This page is about how to think about vial amounts, dilution, and concentration in abstract research terms. It does not tell you what anyone should do in practice and does not replace product labelling or clinical judgment.
Overview
Many questions about BPC-157 dosing can be reframed as questions about concentration and volume. Conceptually, the steps are:
- Start with the total peptide amount in a vial (for example, 5 mg).
- Decide on a dilution volume (for example, 2 mL of diluent).
- Compute the resulting concentration (mg/mL or µg/mL).
- Translate that into volumes for hypothetical units or injections.
The arithmetic is straightforward, but unit conversions and mental math can be error-prone, which is why calculators and worked examples are useful.
Vial amount and dilution
BPC-157 vials in catalogs are commonly labelled with total peptide mass, such as 2 mg, 5 mg, or 10 mg. Educationally, you can treat this as the numerator in a concentration fraction.
The dilution volume is how much bacteriostatic water or other diluent is added. Doubling the volume halves the concentration; halving the volume doubles the concentration. This inverse relationship is the same regardless of the specific peptide.
Concentration and volume per unit
Once a vial is reconstituted, the key questions become:
- What is the concentration (for example, mg/mL)?
- How much volume corresponds to a given abstract "unit" (for example, 200 µg)?
These relationships are linear. If 5 mg is dissolved in 2 mL, the concentration is 2.5 mg/mL. A hypothetical 0.5 mg abstraction would correspond to 0.2 mL of that solution. The same logic applies to any peptide once units are aligned.

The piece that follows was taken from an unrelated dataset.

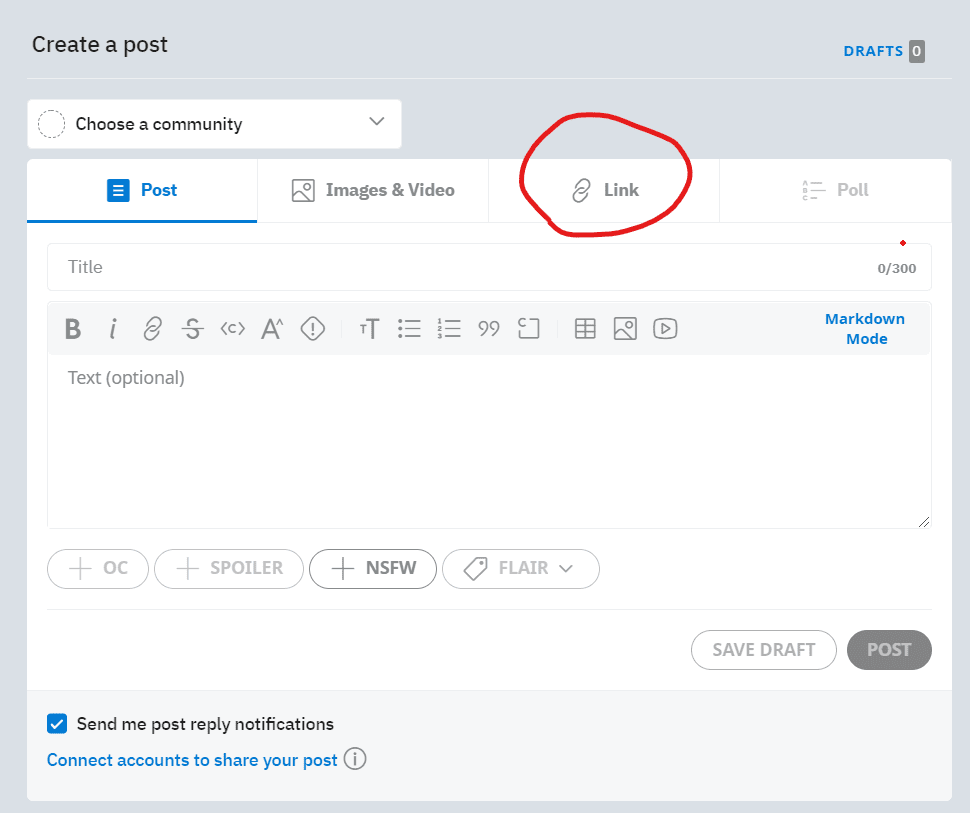Viewport: 970px width, 813px height.
Task: Insert a quote block
Action: pos(489,329)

Exposure and half-life concepts
Beyond simple concentration, exposure over time depends on pharmacokinetic factors such as half-life, absorption, distribution, metabolism, and excretion. For many experimental peptides, including BPC-157, human pharmacokinetic data are sparse.

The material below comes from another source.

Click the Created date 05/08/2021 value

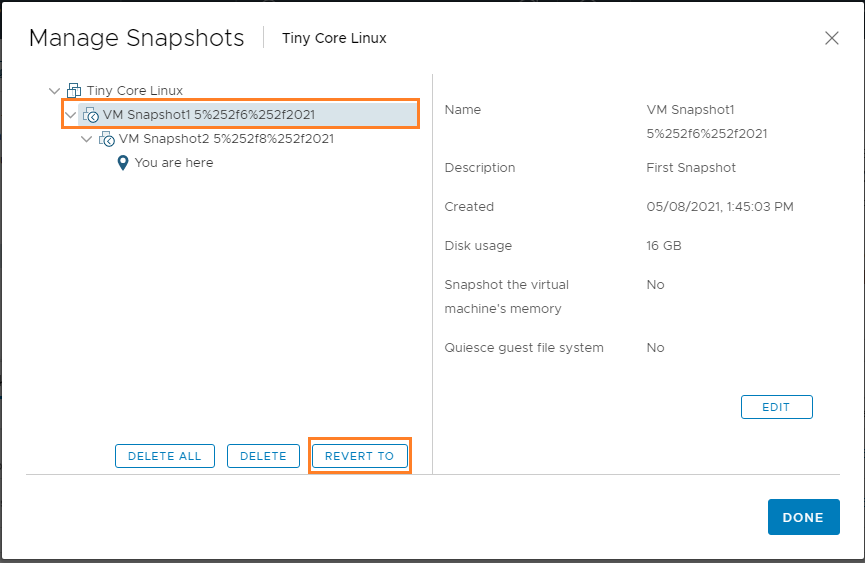720,207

Conceptual tools like half-life plots can illustrate how changing dose size or interval might alter theoretical concentration-time curves, but the curves are only as accurate as the underlying parameters.
Using tools to check your math
To reduce arithmetic errors, it is helpful to use structured calculators:
The Peptide Calculator can help map between vial amount, dilution volume, and volume per abstract unit.
The Half-Life Plotter can visualize hypothetical concentration decay over time.
A Syringe Simulator can make it easier to reason about volumes on common syringe scales.
These tools are educational aids. They do not encode what is clinically appropriate for any person.
Why this is not a dosing guide
For a compound like BPC-157, there is no single, regulator-approved dosing framework with clearly defined indications, contraindications, and monitoring plans. That is why this page focuses on general concepts rather than numbers.
Any real-world decisions about experimental peptides should be made, if at all, in the context of controlled research with appropriate ethics oversight and expert supervision.
For a broader overview of this molecule, see the main BPC-157 reference page and the safety-focused guide.
Sport & Anti-Doping Warning
BPC-157 is an experimental peptide that anti-doping organizations classify as a non-approved substance. USADA has explicitly warned athletes that it is prohibited and has sanctioned competitors for using and promoting it.
- >USADA education article: BPC-157 peptide prohibited in sport
- >USADA sanction: triathlete banned after using BPC-157, TB-500 and other peptides
Even when marketed as a healing or recovery aid, BPC-157 is treated as prohibited for WADA-code athletes and has already led to multi-year bans.